The man covered his fist and bowed. “Oyabun.”
A distant explosion tore the air. Marching boots. Steel and screams.
“If you brothers will excuse me, I have a wife and son to attend.”
The Gentleman spared a last glance for Hana, sobbing in a spatter of blood. Lips pursed, hands clasped behind his back. There was a brief flicker, just the tiniest moment of pity in his bottomless stare. But he blinked, and it was gone; the light of a single candle extinguished in a bottomless ocean of black. Motioning to the Scorpion Children on the spotlight’s edge, he strolled from the room, taking eight yakuza with him. Yoshi heard heavy doors open and close, the chaos from the streets outside swelling momentarily, smoke-scent growing stronger still.
Seimi was watching him with narrowed eyes.
“You’ve got balls, street trash, I’ll give you that.”
The yakuza walked to the table, picked up the chi-powered blowtorch, smiling faintly.
“But not for long.”
Yoshi drew a breath.
Held it for forever.
And there on the floor, amidst the anguish and the blood and the agony in the place where her eye had once been, Hana lay curled in a tiny ball and sobbed.
And shook.
And remembered.
*
The bottle fell, a long, scything arc ending in her throat and a spray of blood, thick and hot and bright. And Hana did what any thirteen-year-old girl would have done at that moment.
Yoshi crashed into their father, shapeless bellowing and flailing fists. He caught him on the cheek, the jaw, the pair falling on the table and smashing it to splinters. Hana stood and screamed over her mother’s body, head throbbing like it might burst, looking at that open, grinning throat and those beautiful blue eyes, empty now and forever.

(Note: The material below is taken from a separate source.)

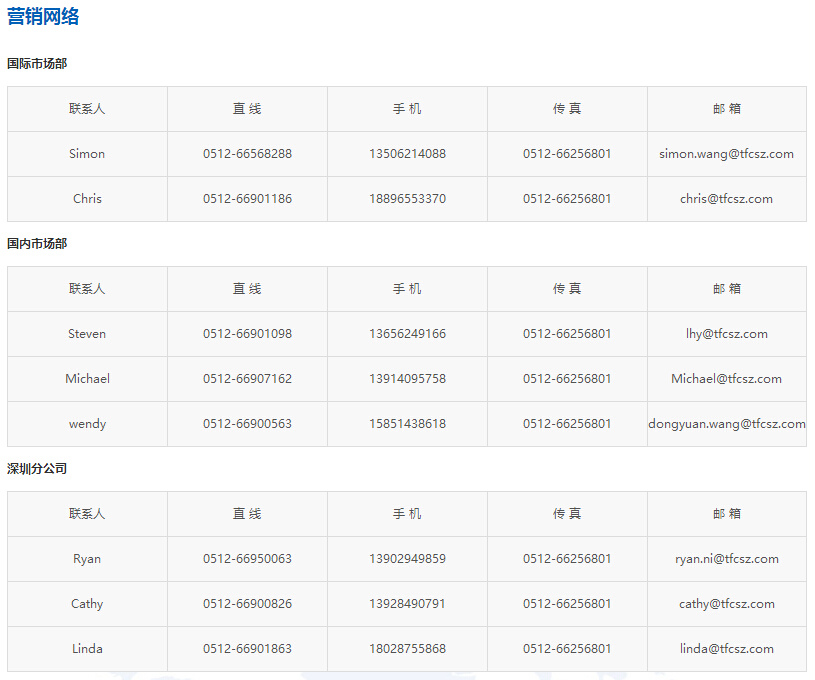815x680 pixels.
Task: Click the dongyuan.wang@tfcsz.com email link
Action: tap(726, 424)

Her father slapped Yoshi aside, his face purple, sweat and veins and spittle and teeth.
“Little bastard, I’ll kill you,” he growled.
Da raised the broken saké bottle in his good hand, leaned over Yoshi’s crumpled form. Blood on the glass. Blood on his hands. Her mother’s. Now her brother’s too? Too little to stop him. Too small to make a difference. But in that moment, Hana found herself roaring anyway, thoughtless, heedless, throwing herself at his back, beating on him with her tiny fists, screaming, “No, no, no,” as if all the storms in all the world lived inside her lungs. He spun around with horror etched on his face, as if he couldn’t believe she would turn on him. Not his Hana. Not his little flower.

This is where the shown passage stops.